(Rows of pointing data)
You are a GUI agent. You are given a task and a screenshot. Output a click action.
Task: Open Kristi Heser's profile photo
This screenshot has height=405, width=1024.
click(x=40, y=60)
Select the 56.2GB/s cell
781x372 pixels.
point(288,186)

*Given request*: Copy out every one of the items above word for word, keeping each line as it stands.

*Exercise output*:
You are a GUI agent. You are given a task and a screenshot. Output a click action.
Task: Open Kristi Heser's profile photo
This screenshot has height=405, width=1024.
click(x=40, y=60)
Select the 56.2GB/s cell
781x372 pixels.
point(288,186)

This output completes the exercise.